Soon after this, coming from Westminster with my two companions, there was a man had a stand by the Horse-guards, to sell all sorts of handkerchiefs, muslin, lawn, stockings, and other things in the pedlery way; I made bold to take him on one side, to talk about what I was to buy of him, which he was told was to a considerable amount; whilst I was thus amusing him, my two comrades made off with the pedlar’s whole stock, to the amount of fourteen pounds, and upwards: I however resolved to leave my companions, being determined, for the future, not to keep company with any, but act entirely on my own bottom.
I now set out for Newmarket; and, on my return home, hired a horse, under pretence of going express for a certain lord, well known on the turf, and came full gallop to the Blue Boar inn in Whitechapel, where I instantly ordered twelve stalls for the horses of my lord, which was to be there that night; telling the landlord, I was going to Hyde-park-corner for a running horse, and my haste occasioned me to come from my lord, without a sufficiency of money to defray all expences, and therefore begged him to let me have twelve guineas, to pay the charges of the horse and servant, and let his own servant go with me, to assist in bringing to the Blue Boar the running horse this night; all this he readily complied with; but the inn-keeper’s servant I took French leave of in Piccadilly, put my horse up in the usual stable and then went home to my lodgings.
Shortly afterwards, I took upon me to go about the town in a genteel dress, with a green apron on, as a watch-maker, under pretence of buying pieces of handkerchiefs to send abroad to my friends; I commonly found fault with the thinness of them, holding them up with one hand, and putting a dozen, or a piece, with the other into my apron: generally in these expeditions, after a sufficient quantity was obtained, I went into the country, and what could not immediately be sold, were raffled for.——In practicing one of these tricks upon a good worthy woman, who kept shop in the Borough of Southwark, I was detected putting a piece into my apron; I immediately flattered the honest woman, that I was a weaver in Spitalfields, telling her, my uncle had a journeyman who had stole four pieces, and had sent me with that piece to match the other, upon information my uncle had, that the pieces were sold by his man at this shop; by this means I got clear off, the unsuspecting woman not knowing her own.

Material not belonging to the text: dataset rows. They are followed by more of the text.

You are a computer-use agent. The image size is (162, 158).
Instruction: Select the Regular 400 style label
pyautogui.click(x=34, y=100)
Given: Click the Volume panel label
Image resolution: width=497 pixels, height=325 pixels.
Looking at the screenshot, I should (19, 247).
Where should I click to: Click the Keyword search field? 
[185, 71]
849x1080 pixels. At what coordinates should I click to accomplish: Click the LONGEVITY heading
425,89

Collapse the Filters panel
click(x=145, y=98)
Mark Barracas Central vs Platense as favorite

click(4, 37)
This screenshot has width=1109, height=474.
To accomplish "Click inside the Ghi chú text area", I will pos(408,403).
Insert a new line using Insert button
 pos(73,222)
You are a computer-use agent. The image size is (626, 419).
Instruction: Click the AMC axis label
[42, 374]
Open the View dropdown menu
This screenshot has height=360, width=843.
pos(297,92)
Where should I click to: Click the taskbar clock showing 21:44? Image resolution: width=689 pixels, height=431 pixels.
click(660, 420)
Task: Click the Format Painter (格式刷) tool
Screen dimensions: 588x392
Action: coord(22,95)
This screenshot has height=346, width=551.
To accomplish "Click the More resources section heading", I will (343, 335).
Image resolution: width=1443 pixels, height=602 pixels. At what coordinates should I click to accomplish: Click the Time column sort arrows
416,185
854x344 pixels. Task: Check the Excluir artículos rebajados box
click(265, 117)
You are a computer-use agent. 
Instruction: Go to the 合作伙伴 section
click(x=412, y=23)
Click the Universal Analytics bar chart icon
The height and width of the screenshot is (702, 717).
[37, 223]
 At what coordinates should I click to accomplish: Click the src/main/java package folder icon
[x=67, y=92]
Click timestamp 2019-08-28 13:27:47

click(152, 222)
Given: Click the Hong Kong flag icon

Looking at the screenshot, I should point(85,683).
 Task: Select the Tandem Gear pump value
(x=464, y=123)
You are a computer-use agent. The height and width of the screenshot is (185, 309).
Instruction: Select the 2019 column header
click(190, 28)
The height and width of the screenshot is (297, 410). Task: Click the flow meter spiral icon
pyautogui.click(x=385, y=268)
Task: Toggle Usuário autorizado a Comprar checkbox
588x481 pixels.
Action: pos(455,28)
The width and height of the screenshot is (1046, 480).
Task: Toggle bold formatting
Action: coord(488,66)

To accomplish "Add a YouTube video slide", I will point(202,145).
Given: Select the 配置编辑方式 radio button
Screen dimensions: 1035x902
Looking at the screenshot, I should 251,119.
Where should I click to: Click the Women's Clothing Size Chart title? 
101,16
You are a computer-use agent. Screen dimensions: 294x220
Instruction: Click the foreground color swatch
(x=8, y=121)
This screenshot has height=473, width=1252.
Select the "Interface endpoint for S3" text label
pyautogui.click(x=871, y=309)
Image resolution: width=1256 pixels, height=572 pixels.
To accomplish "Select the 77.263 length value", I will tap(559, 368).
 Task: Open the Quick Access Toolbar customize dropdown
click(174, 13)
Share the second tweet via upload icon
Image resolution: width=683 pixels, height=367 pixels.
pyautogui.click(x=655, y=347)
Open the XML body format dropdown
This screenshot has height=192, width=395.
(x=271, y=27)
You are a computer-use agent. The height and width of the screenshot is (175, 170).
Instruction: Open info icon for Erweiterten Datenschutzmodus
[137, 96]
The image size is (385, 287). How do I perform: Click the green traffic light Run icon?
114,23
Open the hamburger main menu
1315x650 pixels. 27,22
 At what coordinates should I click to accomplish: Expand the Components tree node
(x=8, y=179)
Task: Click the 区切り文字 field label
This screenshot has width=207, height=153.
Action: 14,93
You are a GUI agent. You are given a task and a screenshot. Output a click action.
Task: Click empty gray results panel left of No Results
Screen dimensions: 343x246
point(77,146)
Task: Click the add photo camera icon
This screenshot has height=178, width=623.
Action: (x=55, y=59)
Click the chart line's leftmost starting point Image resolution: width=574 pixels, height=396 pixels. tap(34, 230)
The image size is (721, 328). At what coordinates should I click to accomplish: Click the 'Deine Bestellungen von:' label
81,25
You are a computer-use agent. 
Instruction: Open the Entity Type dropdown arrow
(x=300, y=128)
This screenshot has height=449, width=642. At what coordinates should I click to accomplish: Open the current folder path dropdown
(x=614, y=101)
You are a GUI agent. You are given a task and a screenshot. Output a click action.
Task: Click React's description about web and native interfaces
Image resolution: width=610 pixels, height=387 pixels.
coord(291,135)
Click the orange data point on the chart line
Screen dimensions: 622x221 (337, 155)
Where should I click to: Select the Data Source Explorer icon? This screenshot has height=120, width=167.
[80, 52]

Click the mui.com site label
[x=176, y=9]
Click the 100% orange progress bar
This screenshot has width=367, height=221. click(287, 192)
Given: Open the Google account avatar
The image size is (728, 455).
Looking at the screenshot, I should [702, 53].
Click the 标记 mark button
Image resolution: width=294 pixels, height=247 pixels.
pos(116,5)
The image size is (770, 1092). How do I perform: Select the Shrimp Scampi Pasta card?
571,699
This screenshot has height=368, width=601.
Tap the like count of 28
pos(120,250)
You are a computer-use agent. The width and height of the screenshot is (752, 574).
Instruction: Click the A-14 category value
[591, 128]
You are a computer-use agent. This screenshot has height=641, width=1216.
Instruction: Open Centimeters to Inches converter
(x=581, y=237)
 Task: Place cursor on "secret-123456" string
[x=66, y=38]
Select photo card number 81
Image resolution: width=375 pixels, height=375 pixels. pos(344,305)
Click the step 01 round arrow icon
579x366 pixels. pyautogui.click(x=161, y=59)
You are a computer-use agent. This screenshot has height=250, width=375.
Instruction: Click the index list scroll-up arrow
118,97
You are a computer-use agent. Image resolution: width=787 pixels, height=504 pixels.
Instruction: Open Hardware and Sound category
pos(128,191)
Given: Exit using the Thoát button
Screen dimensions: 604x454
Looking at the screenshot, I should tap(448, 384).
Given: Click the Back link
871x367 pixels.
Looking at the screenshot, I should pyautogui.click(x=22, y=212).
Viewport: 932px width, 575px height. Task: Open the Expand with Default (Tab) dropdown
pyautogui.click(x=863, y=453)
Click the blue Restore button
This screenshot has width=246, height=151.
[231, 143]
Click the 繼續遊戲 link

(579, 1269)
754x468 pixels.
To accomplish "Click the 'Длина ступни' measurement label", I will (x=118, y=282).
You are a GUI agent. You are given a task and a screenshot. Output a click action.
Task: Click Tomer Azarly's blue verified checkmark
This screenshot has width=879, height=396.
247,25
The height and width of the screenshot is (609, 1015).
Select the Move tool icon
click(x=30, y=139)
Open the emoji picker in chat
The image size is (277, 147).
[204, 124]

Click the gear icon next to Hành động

In genteel apparel I next went among the silver-smiths and jewellers, where my dexterity and success was so great, that I used among them in their respective branches, it is almost incredible what quantities of spoons, rings, buttons, buckles, stones, &c. I stole; the robberies of this kind are so numerous, that I cannot particularize them, but I made bold to borrow something from every silver-smith and jeweller in the bills of mortality, and not only in all these attempts had the good fortune to escape, but on many occasions, had the most lavish encomiums passed on me, for the honesty of my looks, and the humanity expressed in the lineaments of the countenance. Alas! how seldom is it, that the outward appearance corresponds with the inward disposition. I am a shocking instance that my face was the most deceitful in the world. Of this kind of fraud and robberies, I believe I have not perpetrated less than two hundred.